Can you lay out everything from the line containing "The Glimmer Man (1996) (612, 311)" down to the end of the data as a numbered list, leaving out any blank lines?

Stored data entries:
□ □ □ □ □ □ □
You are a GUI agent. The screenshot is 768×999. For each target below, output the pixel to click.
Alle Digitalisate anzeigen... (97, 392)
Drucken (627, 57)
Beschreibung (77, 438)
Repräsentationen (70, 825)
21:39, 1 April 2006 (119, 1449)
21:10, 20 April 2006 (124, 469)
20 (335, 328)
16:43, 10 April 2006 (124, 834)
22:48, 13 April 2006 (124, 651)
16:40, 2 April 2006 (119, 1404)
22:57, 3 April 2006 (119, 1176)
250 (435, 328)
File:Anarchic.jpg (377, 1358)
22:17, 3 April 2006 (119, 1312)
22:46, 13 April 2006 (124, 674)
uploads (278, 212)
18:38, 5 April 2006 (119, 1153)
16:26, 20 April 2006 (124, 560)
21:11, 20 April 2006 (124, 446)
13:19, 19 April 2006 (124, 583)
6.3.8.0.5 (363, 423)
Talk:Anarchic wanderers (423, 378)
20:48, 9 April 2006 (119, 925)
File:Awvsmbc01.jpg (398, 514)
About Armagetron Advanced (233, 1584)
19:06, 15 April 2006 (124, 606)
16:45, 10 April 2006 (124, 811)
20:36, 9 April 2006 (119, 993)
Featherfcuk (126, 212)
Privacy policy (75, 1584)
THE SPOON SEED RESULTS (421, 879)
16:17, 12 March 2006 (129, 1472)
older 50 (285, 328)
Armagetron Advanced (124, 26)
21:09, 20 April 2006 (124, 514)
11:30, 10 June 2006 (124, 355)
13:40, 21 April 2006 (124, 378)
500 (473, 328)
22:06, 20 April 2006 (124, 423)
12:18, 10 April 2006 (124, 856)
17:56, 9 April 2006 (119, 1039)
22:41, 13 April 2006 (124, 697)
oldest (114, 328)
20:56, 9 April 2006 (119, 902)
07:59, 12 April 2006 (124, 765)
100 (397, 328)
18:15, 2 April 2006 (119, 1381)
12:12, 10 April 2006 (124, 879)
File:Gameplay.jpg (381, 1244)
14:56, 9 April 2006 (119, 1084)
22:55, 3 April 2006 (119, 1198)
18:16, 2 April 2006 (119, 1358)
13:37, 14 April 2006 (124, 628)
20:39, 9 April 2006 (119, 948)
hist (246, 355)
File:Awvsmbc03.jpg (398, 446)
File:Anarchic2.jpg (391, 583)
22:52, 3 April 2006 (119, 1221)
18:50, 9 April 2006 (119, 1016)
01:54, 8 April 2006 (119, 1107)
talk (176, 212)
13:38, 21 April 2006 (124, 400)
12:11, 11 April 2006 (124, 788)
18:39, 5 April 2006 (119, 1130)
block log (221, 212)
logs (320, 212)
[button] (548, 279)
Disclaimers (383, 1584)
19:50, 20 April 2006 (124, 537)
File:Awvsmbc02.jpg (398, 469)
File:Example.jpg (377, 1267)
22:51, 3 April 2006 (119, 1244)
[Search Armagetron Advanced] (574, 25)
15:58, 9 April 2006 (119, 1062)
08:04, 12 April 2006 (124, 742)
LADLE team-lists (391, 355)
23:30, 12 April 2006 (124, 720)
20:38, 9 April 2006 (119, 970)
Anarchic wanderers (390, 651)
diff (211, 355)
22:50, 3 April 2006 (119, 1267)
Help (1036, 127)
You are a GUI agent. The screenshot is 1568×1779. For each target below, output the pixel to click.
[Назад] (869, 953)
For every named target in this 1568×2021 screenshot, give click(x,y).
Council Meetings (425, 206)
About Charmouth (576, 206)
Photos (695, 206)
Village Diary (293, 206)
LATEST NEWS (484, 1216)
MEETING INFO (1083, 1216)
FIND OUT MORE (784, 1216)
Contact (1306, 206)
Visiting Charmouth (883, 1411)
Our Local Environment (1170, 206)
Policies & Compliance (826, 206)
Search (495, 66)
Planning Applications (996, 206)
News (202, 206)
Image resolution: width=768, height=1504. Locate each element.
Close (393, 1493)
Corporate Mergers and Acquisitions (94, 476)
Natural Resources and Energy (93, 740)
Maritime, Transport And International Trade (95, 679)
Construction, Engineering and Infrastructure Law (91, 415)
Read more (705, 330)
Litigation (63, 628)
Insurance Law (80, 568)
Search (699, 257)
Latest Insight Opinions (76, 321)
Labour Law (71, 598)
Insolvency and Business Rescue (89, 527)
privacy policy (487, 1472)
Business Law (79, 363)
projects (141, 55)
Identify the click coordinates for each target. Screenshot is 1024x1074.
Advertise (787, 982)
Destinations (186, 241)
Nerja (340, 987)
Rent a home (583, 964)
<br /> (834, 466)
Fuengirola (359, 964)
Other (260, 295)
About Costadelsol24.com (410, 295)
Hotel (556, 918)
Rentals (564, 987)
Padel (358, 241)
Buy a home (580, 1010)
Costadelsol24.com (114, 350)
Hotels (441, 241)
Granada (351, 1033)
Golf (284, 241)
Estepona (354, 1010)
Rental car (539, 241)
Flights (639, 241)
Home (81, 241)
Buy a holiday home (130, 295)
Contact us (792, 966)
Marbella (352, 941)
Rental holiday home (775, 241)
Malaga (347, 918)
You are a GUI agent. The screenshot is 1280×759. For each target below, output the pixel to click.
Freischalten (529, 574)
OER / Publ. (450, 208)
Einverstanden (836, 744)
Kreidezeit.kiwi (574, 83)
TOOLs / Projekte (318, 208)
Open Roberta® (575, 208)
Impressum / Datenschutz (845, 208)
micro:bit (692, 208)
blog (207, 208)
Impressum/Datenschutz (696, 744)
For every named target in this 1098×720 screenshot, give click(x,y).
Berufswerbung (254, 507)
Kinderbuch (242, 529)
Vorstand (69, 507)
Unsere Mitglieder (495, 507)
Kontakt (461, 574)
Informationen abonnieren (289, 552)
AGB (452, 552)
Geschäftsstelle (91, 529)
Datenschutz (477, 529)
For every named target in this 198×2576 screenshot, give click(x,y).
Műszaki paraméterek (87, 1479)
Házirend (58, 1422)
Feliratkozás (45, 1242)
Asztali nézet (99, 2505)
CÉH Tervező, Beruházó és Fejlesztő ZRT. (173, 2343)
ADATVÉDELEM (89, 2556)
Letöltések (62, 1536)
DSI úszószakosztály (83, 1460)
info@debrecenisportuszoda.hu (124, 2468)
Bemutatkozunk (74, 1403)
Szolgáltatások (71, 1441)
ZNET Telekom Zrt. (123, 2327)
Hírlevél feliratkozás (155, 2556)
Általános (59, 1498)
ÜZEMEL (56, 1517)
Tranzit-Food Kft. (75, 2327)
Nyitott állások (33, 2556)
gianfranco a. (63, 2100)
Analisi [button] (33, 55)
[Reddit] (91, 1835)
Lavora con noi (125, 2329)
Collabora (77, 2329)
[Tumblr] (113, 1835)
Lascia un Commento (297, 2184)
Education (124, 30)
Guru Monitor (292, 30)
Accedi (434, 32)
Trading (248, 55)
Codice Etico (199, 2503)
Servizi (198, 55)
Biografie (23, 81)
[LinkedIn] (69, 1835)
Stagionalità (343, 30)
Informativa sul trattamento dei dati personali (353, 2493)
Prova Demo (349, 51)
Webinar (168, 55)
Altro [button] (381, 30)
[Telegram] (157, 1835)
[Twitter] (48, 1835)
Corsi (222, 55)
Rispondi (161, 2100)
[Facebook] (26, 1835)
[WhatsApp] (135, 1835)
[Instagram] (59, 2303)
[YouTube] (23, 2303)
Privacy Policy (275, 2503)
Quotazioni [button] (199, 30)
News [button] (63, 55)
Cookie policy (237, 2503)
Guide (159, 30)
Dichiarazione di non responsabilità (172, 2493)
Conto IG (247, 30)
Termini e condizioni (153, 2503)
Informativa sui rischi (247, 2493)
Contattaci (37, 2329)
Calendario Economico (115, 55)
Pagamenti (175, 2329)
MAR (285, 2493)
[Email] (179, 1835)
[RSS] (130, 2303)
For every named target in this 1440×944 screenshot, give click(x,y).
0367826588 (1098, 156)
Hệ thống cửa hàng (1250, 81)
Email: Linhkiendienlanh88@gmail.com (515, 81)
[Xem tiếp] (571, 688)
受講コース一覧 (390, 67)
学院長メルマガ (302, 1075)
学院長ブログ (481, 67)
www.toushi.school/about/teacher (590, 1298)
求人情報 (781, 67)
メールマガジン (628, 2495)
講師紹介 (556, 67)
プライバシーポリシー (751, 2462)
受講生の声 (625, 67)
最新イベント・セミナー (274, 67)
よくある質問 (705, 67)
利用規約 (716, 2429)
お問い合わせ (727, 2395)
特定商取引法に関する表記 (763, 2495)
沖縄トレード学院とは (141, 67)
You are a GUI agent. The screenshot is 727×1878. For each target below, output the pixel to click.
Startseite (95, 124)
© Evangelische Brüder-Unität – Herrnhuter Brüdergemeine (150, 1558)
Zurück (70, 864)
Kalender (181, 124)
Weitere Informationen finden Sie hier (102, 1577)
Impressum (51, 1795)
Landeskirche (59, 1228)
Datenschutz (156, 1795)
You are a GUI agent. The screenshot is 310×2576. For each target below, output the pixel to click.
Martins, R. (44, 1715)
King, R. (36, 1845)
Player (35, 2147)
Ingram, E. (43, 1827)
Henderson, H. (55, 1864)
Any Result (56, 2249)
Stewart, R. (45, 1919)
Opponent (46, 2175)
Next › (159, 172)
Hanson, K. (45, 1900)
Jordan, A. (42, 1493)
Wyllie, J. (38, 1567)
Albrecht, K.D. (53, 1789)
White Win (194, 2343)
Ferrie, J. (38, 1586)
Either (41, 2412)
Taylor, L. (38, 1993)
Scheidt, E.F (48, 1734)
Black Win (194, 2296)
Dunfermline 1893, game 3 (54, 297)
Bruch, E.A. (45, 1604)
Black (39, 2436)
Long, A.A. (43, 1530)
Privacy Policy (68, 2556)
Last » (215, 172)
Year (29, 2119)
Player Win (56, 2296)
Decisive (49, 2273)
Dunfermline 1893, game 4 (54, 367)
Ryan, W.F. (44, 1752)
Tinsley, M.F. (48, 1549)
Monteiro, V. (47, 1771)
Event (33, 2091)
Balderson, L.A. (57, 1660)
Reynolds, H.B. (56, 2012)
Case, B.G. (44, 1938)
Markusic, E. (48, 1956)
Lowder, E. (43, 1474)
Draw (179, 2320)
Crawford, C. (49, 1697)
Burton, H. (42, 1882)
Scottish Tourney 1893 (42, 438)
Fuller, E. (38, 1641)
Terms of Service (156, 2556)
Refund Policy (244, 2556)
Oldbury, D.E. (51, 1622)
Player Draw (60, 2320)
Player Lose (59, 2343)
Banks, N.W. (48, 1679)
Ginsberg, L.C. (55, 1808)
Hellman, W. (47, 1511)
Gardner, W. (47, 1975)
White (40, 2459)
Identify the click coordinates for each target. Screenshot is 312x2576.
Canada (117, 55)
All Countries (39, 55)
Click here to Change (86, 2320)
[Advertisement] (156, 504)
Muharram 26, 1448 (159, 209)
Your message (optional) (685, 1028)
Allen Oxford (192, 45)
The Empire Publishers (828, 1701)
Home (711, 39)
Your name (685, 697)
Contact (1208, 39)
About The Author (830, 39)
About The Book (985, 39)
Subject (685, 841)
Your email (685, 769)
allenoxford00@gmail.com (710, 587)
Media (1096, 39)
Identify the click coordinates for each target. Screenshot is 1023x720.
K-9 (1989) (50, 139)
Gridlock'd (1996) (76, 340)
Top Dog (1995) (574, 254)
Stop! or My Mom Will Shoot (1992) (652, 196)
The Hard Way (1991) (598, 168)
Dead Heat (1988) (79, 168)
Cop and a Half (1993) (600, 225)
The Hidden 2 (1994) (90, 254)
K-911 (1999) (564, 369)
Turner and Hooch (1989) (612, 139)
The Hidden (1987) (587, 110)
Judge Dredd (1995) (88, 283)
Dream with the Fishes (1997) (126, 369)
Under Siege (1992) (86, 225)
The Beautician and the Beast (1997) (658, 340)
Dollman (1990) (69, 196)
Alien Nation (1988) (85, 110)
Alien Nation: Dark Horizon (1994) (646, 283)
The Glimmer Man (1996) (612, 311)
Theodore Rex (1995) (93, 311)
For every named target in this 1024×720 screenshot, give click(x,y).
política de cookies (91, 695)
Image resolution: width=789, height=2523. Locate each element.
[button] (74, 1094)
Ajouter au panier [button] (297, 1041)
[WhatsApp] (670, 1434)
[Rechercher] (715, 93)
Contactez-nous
□ □ □ □ □ □ □
> EXERCISE OUTPUT
1. The Glimmer Man (1996) (612, 311)
2. Theodore Rex (1995) (93, 311)
3. For every named target in this 1024×720 screenshot, give click(x,y).
4. política de cookies (91, 695)
5. Image resolution: width=789, height=2523. Locate each element.
6. [button] (74, 1094)
7. Ajouter au panier [button] (297, 1041)
8. [WhatsApp] (670, 1434)
9. [Rechercher] (715, 93)
10. Contactez-nous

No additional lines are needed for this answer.